Blog

By Wesley Adkins
Share:

How Project-Based Learning Resulted in a Real-Life Drive-In Cinema

Like the various communities that have lived in Ewa Beach over the years, our students come from very mixed cultural and socio-economic backgrounds. I have some students with undiagnosed dyscalculia and others on the spectrum with Individualized Education Plans (IEPs) or SEND to ensure their academic success and access to the appropriate learning environment.\ The biggest hurdle is that many students lack extrinsic motivation and can get discouraged very easily. They really hate feeling less capable than their peers.

Last year I applied for and won a $25,000 Education Innovation Teacher Challenge grant to run a project incorporating all areas of education. As a film enthusiast all my life, my idea was to create the Ewa Beach Drive-In Cinema! I felt that project-based learning was the best way to harness the students’ varied interests. It would help them develop diverse skills, from calculating the projectors’ pitch onto the screen, to developing business plans and creating a computer app. Because the Drive-In Cinema is an interdisciplinary project, we’re working together with students from all our academies to explore what they’re passionate about.
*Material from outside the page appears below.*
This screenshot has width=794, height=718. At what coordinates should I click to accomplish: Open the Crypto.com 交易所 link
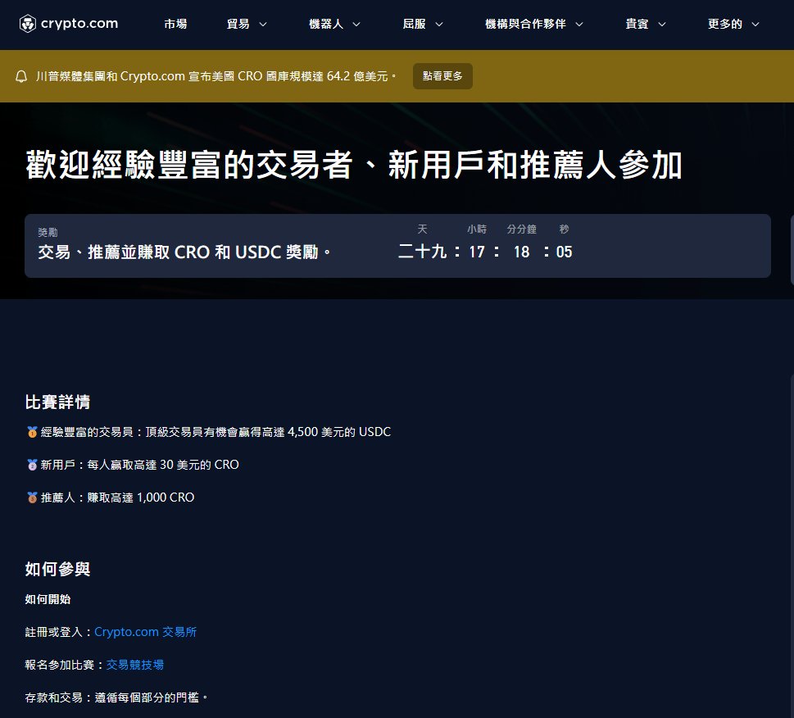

Innovation to support the challenges

Let’s take maths as the first example. As you can imagine, the second I talk about geometry or maths the students instantly tune out. However, now that we’re working on the Drive-In project, they’re engaged and motivated!

We are currently considering the supply of popcorn. The students are working on calculating the necessary quantities, costs of the corn, the buckets and the machine, and of course how much revenue they need to make the theatre sustainable.\ The next day they use trigonometric ratios to solve problems, including the ideal size for a number of patrons and angle of elevation with respect to the screen. For instance, if it’s 16 feet high and 30 feet wide and the seating area is 50 yard deep, what is the best viewing angle of the screen?

When it comes to student engagement, the success of the project is largely due to gamifying everything we do.

I like using the online maths resource Mangahigh which provides a games-based approach to learning skills. The learning is curriculum-aligned but the problems are delivered in terms of real-life challenges; the students find it a lot easier to visualize the problem and are truly engaged in deciding which mathematical skills they need to calculate the answers. Using these types of resources, I can get them off the conveyor belt of individual maths skills, safe in the knowledge that they are learning these core skills but more importantly, understanding their real-life application.

Measuring our success

For us as a school, looking to engage our students in the fun of learning and helping them to see how it applies to their lives, is a huge measure of the project’s ongoing success.

We are gradually shifting the students’ concept of learning from static classroom-based lessons which simply churn out formulas and problem sets, to getting them to see the big picture; the application of what they are learning.

It is demonstrating the true embodiment of project-based learning that all the teachers at the school are bringing into their teaching, while also following the national standards. The possibilities are limitless. I’m a firm believer that if you can just find something that the students love, they will learn about the rest of the world through that.

To me, that’s success!

Expansion Plans

I am a strong believer in the power of bringing the real world into learning. The level of engagement we have seen from all the students is a testament to the power of this way of learning. So, my advice to other schools is to work with other departments in the school to create similar projects that span all areas of the curriculum.

People ask me if we really are going to create a fully functioning drive-in theatre or whether it’s just a virtual project. The answer is that while the initial objective was to use the project to engage all our students in cross-curricular learning, it has been so successful that we want to take our dream as far as we can.

The initial $25,000 Farmers’ Insurance funding that we won for the project will only go so far. We have invested in many necessary parts of our theatre including a generator but at this stage, we are financially only able to plan for a relatively small outdoor theatre area with a projector screen to display the movies. With a lot more work, a bit of luck and significant positive learning opportunities, our students would love to take this initial trial to a larger level and yes, actually create a fully functional, drive-in theatre business that the Ewa community can enjoy!

My advice to other schools

Believe it or not, I was inspired to reimagine what learning in the 21st century looks like by the late Nipsey Hussle. After seeing the work he put into Vector 90 and STEM education, I started questioning my own teaching pedagogy. I would give other innovators the same advice I got from Nipsey: instead of trying to build a brick wall, lay a brick as perfect as you can every day. Before you know it, you'll have built a wall. In other words, don't lose the tree in the woods.

Rightly so, an innovator lives with their head in the clouds, I know I do, and without an anchor, we drift. I've been successful in getting mentors and coaches in my corner who can both see my vision and also keep me accountable to the bricks I have to lay.

I've learned to lick my wounds and hitch my wagon to the growth mindset these past two years. Failure is part of the process of innovating, and as long as we're learning from our failures, we're on the right path. I can't pretend like this student ran drive-in coming to life is the result of impeccable poise or proclivity for hard work on my part. The only thing unique about me and this dream is an unrelenting persistence to make it all tangible.